Stored records:
┄┄┄┄┄┄┄┄┄┄┄┄┄┄┄┄┄┄┄┄

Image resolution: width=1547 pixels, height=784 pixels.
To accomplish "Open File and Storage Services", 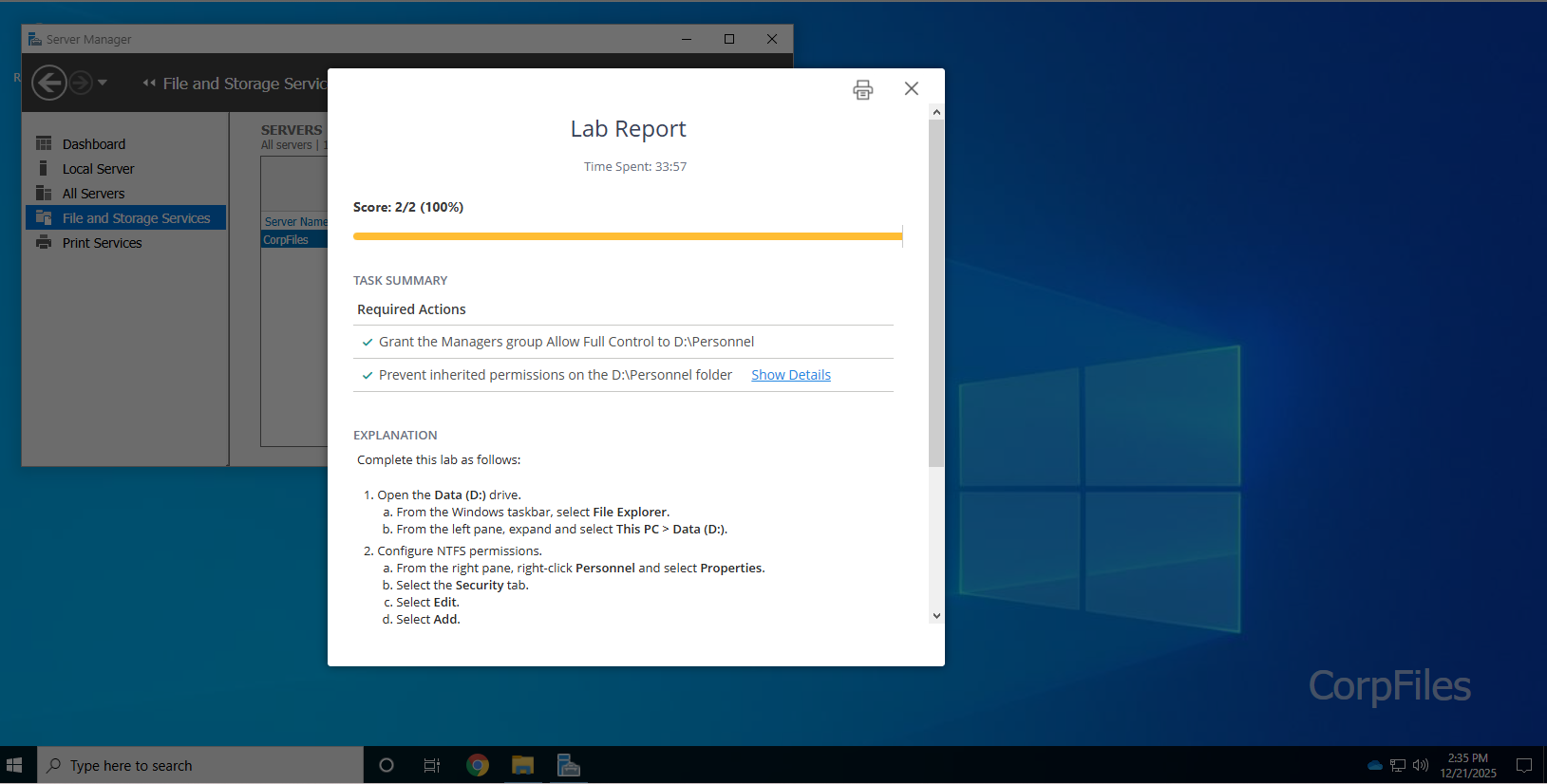I will point(136,218).
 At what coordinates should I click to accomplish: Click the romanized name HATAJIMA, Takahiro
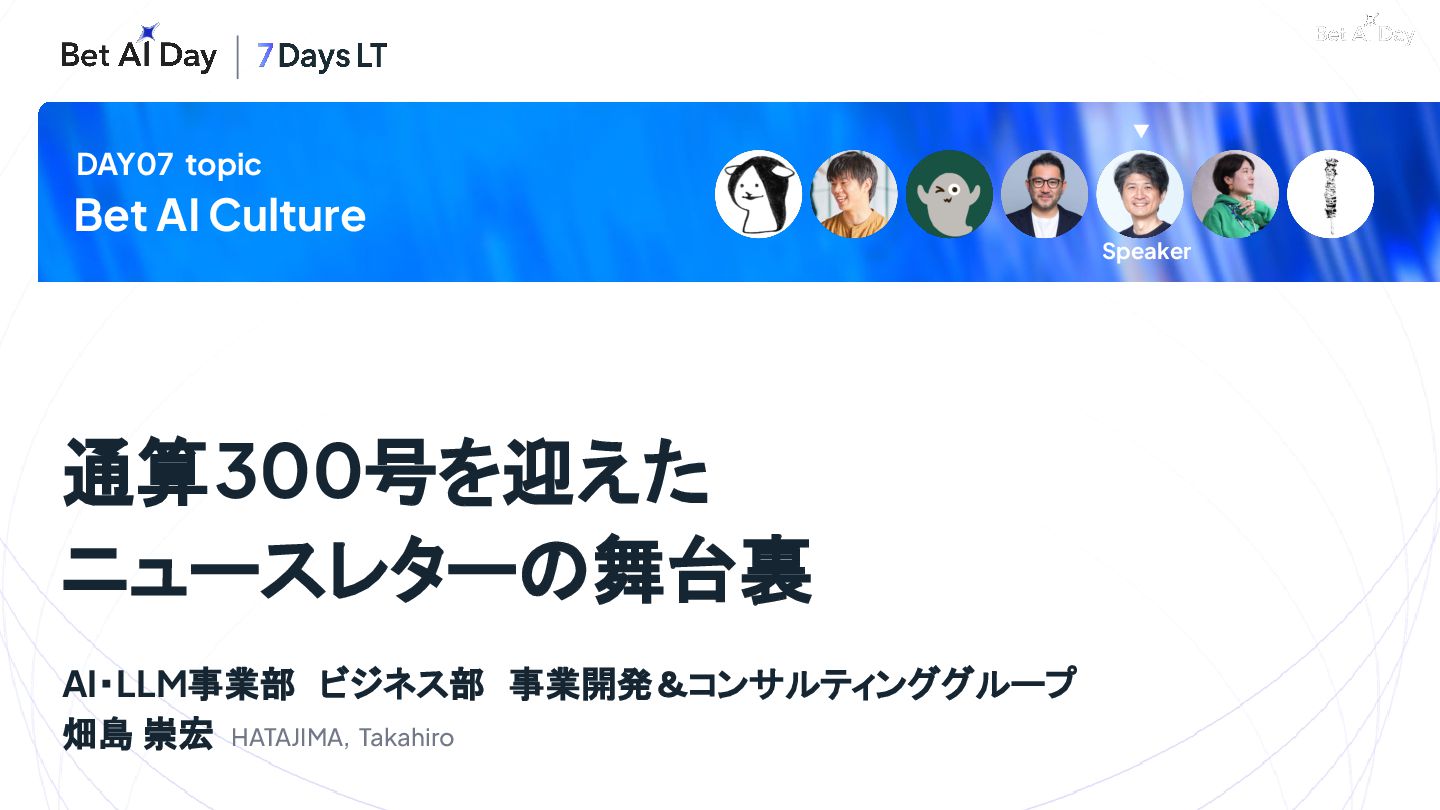pyautogui.click(x=342, y=738)
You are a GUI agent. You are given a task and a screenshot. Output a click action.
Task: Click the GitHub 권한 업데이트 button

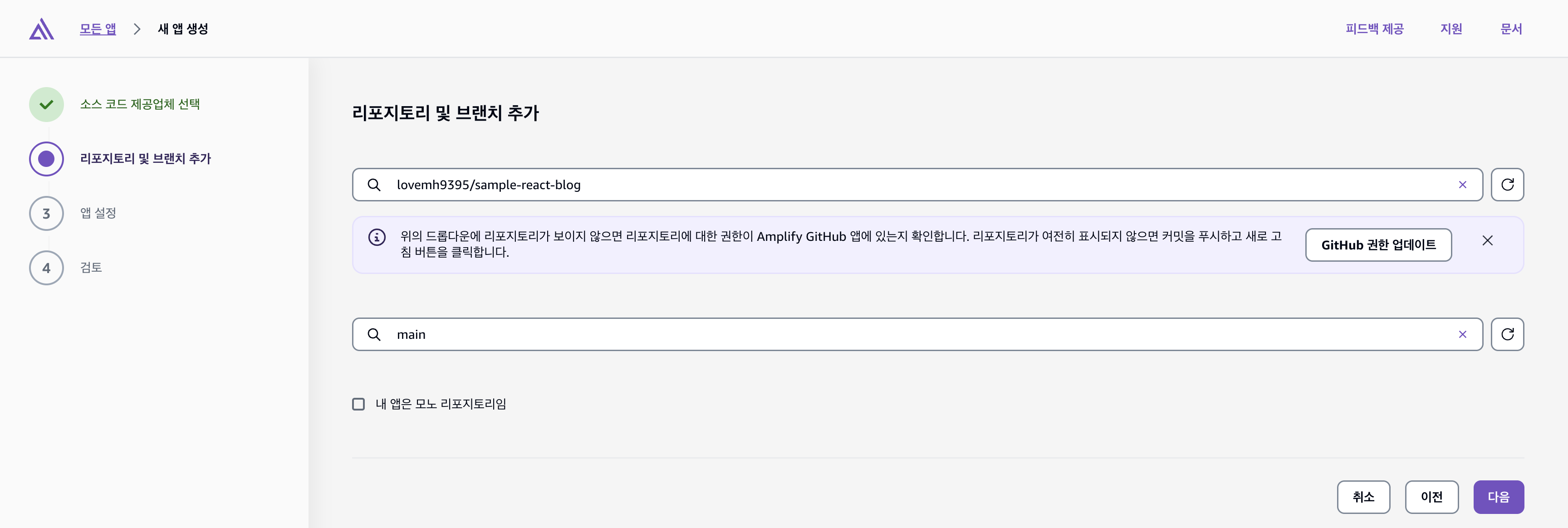click(1378, 244)
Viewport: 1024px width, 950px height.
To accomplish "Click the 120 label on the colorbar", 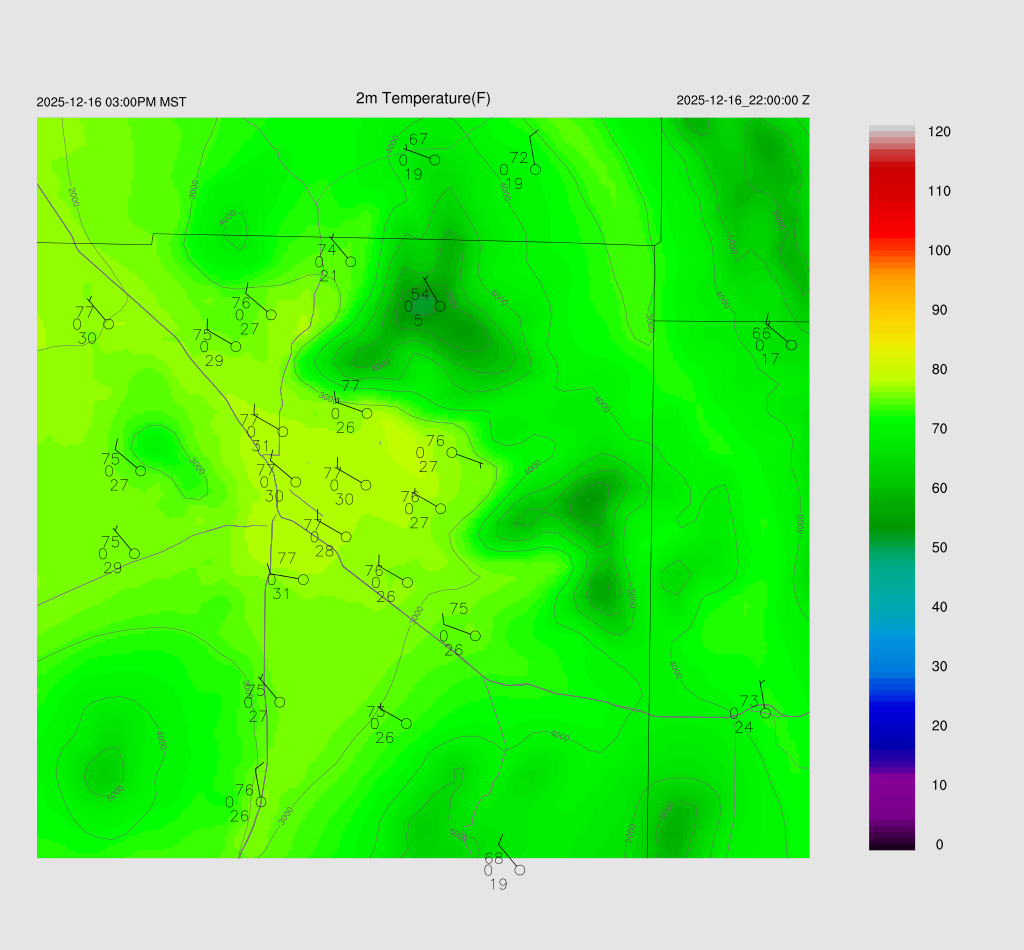I will click(939, 132).
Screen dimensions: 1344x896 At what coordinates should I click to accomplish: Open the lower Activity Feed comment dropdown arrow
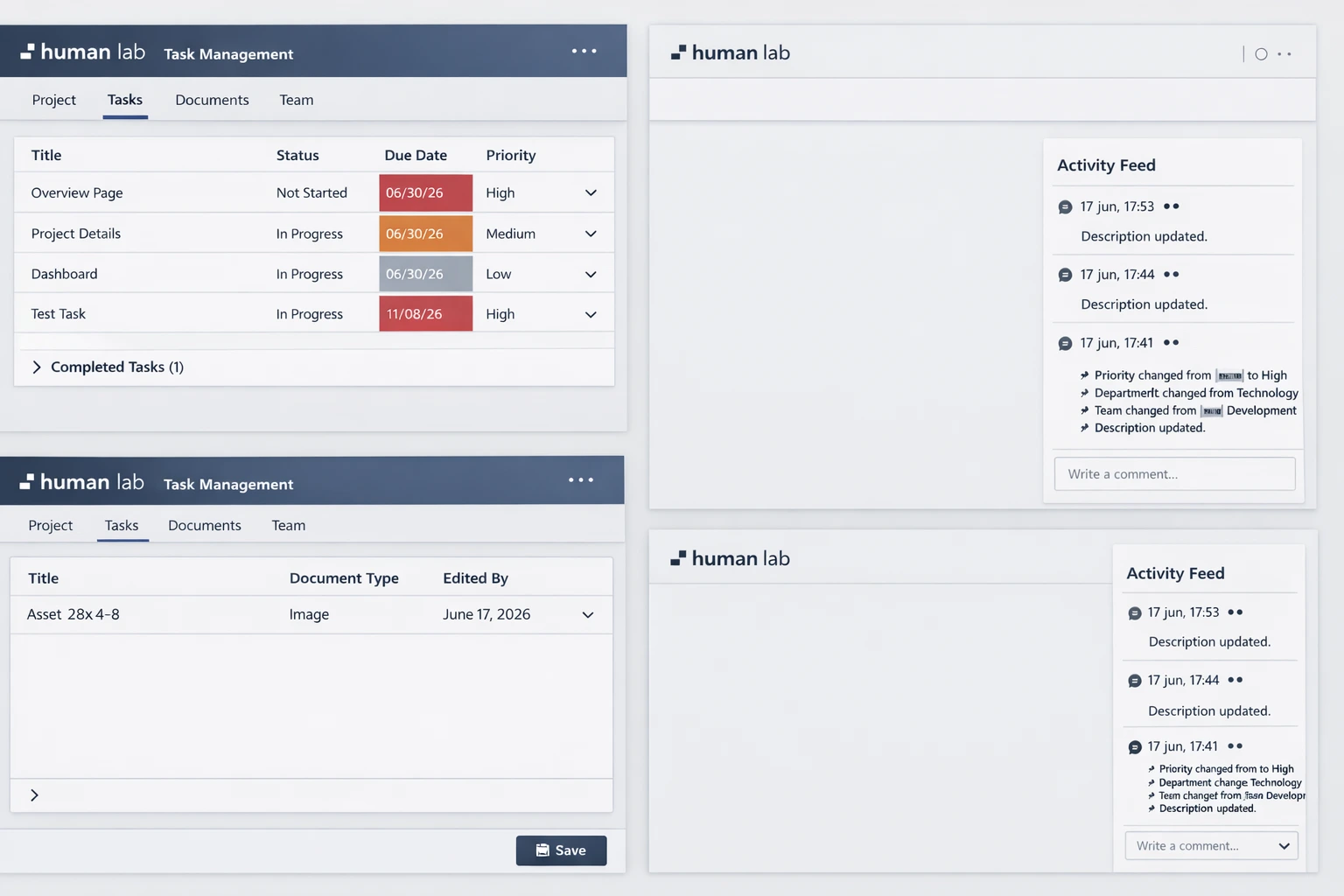(1284, 846)
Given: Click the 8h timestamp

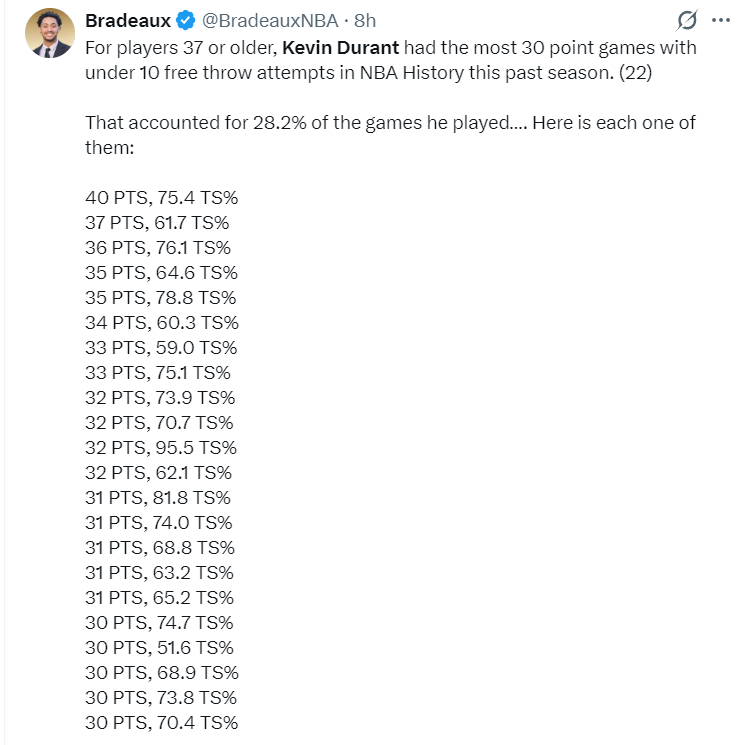Looking at the screenshot, I should (x=365, y=21).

┄┄┄┄┄┄┄┄┄┄┄┄┄┄┄┄┄┄┄┄

▶ Assignment
Would you give the number of lines of the data that include the string "height"? Nothing else is wanted.

▶ Exercise response
2